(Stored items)

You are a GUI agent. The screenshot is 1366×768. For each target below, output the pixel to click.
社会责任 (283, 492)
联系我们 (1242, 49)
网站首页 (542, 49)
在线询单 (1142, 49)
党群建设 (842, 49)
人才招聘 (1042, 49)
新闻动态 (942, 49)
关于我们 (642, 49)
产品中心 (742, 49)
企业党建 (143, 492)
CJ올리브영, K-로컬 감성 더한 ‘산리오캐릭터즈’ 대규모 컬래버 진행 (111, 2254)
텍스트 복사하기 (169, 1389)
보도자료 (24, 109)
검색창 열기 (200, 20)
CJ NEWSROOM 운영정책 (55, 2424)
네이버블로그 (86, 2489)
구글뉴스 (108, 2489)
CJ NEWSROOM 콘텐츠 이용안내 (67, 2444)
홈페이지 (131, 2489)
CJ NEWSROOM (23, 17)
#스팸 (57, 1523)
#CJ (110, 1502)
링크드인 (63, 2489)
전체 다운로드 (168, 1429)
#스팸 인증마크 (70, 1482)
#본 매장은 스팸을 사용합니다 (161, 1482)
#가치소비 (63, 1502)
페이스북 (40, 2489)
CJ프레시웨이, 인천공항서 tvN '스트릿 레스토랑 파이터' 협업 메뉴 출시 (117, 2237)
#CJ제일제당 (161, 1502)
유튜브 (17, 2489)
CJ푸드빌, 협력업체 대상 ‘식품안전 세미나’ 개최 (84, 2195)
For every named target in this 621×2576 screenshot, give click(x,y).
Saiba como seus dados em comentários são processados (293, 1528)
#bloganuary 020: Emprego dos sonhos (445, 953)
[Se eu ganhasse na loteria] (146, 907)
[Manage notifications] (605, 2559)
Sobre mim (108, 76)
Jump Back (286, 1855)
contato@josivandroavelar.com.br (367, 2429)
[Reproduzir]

— Your objective —
Taking the records above, retype every line from the one with "产品中心 (742, 49)" down to the one with "페이스북 (40, 2489)", exactly and with nothing else.

— Problem solution —
产品中心 (742, 49)
企业党建 (143, 492)
CJ올리브영, K-로컬 감성 더한 ‘산리오캐릭터즈’ 대규모 컬래버 진행 (111, 2254)
텍스트 복사하기 (169, 1389)
보도자료 (24, 109)
검색창 열기 (200, 20)
CJ NEWSROOM 운영정책 (55, 2424)
네이버블로그 (86, 2489)
구글뉴스 (108, 2489)
CJ NEWSROOM 콘텐츠 이용안내 (67, 2444)
홈페이지 (131, 2489)
CJ NEWSROOM (23, 17)
#스팸 (57, 1523)
#CJ (110, 1502)
링크드인 (63, 2489)
전체 다운로드 (168, 1429)
#스팸 인증마크 (70, 1482)
#본 매장은 스팸을 사용합니다 (161, 1482)
#가치소비 (63, 1502)
페이스북 (40, 2489)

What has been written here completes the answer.